**Activity**: The following data has a line with "This screenshot has width=1479, height=812." and a line with "Task: Click the Theme Background Color swatch". Write out exactly those lines and all the lines between them.

**Records supplied**:
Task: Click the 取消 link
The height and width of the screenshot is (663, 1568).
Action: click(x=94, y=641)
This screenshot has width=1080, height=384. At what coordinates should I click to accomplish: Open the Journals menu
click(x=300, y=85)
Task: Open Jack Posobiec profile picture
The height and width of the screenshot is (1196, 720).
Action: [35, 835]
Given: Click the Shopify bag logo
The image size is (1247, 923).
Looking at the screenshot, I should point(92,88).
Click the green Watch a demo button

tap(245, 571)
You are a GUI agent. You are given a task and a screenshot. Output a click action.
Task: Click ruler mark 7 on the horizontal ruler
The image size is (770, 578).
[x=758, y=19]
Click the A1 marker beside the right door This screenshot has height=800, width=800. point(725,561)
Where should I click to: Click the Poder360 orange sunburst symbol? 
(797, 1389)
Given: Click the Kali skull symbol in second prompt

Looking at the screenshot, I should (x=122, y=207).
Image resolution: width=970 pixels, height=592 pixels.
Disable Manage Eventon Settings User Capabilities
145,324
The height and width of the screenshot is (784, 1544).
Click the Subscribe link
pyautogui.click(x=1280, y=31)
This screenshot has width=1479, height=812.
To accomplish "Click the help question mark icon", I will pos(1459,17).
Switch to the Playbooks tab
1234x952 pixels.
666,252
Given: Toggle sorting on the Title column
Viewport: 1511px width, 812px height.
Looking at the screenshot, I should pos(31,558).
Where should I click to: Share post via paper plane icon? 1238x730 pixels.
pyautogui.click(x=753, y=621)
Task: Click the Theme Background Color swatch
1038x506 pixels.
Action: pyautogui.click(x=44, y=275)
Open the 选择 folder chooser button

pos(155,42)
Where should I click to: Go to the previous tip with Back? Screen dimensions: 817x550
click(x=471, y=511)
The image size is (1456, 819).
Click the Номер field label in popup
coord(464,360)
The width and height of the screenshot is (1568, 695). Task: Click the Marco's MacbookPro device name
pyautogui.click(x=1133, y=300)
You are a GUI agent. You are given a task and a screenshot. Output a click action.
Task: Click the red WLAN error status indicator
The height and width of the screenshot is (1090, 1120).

**Finished exercise**:
This screenshot has width=1479, height=812.
To accomplish "Click the help question mark icon", I will pos(1459,17).
Switch to the Playbooks tab
1234x952 pixels.
666,252
Given: Toggle sorting on the Title column
Viewport: 1511px width, 812px height.
Looking at the screenshot, I should pos(31,558).
Where should I click to: Share post via paper plane icon? 1238x730 pixels.
pyautogui.click(x=753, y=621)
Task: Click the Theme Background Color swatch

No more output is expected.